Devils Advocate (FILAM STAR, September 9, 2011)

I have an uncle who likes to play devil’s advocate whenever we debate the larger issues of the day. In the course of our discussions, I have tried to persuade him that I am far from being the left-wing, bleeding-heart liberal that I suspect he thinks I am. I have also persuaded myself that my uncle is just as far from being the right-wing, Fox Channel conservative he can come across as if one didn’t know any better. Knowing him, my uncle simply enjoys taking the opposite view for the sake of having a stimulating dialogue.

Recently, in our latest round of socio-economic, cultural, and political cogitations, my uncle made an interesting point about Filipino American writers. He submitted that Filipino writers living in the United States are putting too much energy and focus in their opinions over the challenges that Filipinos in the Philippines face and not enough into examining the challenges standing in the way of Filipinos in America.

I wasn’t sure whether to agree or disagree with my uncle when we talked about this matter, but I did see what he was getting at. My uncle was saying that everything going on in the Philippines, as important as all of it should be to Filipinos, was receiving an inordinate amount of attention from FilAm writers compared to the conditions and experiences that Filipinos have been sharing as residents in America. What he was trying to convey in so many words was that FilAm writers are too preoccupied with Filipinos who live half a world away and not occupied enough with Filipinos who live right here with them in the US.

Underlying my uncle’s opinion is a distinction between the inequitable and impoverished world that millions of Filipinos in the Philippines can unfortunately relate to all too well, and the parts of an idealized American society that bear the mark of decades of Filipino immigration. This second picture has been shaped and illuminated by the abstract promise of freedom and prosperity. Of these two representations of the Filipino condition, the first has been more visible and manifested. The second hasn’t been so categorical in terms of its promise, especially as of late.

No Filipino has to apologize for believing in the American Dream and achieving a respectable level of success in the United States as a one-time immigrant or as a Filipino born in America. Various FilAms have attained some degree of success and deservedly so. They worked hard, they were smart and disciplined, and most of all, they were willing to pay whatever price American society and the American economic system exacted from them.

I wish I could believe that Filipinos in the US have overcome all the thunderbolts of adversity that have struck them hard along the way. But in meandering through the elaborate passageways of the Filipino American experience, I cannot convince myself to start taking for granted that Filipinos have finally made it in America. Right now, their individual American success stories are both permanent and temporary. Permanent in that their accomplishments can never be taken away from them, but temporary in that their march to further success can be halted indefinitely in its tracks.

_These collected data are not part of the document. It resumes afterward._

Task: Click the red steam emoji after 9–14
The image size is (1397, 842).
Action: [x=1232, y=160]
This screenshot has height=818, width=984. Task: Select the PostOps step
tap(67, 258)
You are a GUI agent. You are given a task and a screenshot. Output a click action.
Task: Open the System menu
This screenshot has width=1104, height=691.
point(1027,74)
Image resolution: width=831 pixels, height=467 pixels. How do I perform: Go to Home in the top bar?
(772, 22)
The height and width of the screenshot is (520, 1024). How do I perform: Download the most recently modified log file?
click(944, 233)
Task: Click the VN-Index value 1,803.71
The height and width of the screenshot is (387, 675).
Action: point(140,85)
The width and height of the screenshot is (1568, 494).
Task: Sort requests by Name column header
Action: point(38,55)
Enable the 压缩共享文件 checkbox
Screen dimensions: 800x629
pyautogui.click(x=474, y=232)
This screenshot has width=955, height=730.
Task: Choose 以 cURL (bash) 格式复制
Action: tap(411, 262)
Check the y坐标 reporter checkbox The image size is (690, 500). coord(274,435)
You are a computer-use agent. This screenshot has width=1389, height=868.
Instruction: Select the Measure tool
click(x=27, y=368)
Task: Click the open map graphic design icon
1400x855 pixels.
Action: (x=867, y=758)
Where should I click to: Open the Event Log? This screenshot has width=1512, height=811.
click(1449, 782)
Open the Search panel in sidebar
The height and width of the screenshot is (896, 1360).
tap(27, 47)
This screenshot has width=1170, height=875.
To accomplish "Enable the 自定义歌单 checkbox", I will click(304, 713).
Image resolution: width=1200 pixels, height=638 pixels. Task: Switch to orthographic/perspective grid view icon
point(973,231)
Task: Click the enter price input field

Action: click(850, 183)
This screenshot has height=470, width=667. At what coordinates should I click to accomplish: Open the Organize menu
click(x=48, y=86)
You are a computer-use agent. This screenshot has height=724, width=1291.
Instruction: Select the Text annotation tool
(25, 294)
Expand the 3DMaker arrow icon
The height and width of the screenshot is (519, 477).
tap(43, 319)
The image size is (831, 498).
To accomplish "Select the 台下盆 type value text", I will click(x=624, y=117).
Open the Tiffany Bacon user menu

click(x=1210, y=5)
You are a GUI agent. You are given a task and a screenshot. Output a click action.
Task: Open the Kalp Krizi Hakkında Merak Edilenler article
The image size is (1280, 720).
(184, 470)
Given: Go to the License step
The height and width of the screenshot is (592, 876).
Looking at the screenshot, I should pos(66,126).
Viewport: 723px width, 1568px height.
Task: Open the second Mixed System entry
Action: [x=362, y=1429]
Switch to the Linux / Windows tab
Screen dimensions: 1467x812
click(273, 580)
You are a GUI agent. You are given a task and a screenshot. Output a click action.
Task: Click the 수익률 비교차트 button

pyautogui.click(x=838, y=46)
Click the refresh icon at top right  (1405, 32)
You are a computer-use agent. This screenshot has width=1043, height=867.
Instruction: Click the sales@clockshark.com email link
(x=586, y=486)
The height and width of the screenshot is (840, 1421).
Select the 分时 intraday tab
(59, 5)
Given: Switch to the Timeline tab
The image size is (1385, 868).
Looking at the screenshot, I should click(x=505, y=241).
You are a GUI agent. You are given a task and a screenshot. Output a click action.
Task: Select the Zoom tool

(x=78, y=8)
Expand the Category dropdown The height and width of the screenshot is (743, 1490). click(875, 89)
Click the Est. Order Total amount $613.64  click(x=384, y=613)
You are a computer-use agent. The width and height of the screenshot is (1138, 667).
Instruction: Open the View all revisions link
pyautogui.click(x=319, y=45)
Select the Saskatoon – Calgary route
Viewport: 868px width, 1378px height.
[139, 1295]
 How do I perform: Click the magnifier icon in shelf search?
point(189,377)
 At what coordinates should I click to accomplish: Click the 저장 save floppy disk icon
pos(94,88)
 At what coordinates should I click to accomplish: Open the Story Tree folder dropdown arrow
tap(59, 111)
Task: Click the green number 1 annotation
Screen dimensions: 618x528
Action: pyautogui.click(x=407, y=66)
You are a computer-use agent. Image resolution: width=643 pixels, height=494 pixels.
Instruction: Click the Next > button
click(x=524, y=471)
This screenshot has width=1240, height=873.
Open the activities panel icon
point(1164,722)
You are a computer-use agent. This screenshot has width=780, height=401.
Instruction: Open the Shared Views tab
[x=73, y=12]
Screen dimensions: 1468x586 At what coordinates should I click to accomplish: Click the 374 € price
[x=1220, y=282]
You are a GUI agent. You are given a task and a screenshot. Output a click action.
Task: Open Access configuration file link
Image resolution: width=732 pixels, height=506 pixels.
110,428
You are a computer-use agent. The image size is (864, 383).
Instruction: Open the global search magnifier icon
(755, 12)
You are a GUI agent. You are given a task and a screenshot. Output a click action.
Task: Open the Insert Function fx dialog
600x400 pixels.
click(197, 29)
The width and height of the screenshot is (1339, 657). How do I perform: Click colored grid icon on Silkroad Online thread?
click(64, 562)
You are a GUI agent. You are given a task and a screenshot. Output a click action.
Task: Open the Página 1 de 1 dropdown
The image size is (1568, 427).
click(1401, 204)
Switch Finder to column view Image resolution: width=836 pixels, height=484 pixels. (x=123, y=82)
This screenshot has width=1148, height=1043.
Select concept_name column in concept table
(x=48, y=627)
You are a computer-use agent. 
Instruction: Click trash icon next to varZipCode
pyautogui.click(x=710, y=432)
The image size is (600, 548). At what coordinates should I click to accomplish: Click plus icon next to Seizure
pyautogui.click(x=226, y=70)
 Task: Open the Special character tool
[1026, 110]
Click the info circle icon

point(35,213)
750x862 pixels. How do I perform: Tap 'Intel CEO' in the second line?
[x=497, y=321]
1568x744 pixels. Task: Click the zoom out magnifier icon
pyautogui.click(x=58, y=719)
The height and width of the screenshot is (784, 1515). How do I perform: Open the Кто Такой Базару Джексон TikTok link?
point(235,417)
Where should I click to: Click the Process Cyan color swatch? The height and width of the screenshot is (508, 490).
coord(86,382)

There are a lot of things that can still put a damper on Filipino American progress and development. But the most pernicious menace to the well-being of Filipino Americans is racism. The issue is a supercharged one for any vibrant minority, but for Filipino Americans—outside of academic, artistic, and activist circles—it has faded into something of a non-issue, a painful memory from the past not worth retrieving after all this time. FilAms should be deeply concerned about racism because it is still there, underneath the surface, imperceptibly compromising their future in this great but haunted country. Yet, do FilAm writers write enough about this? You be the judge.

Why, in my uncle’s view, do FilAm writers—he specifically names two who shall remain anonymous—craft so many op-eds on Filipinos back home and comparatively fewer on Filipinos in America who are no less beset by a myriad of troubles. Is it because FilAms have acquired the habit of holding themselves up as models of exemplary and thriving consumerist citizens and who are therefore fully accepted by the dominant white social structure? I’m sure my uncle would try to answer all these questions by eagerly playing the devil’s advocate.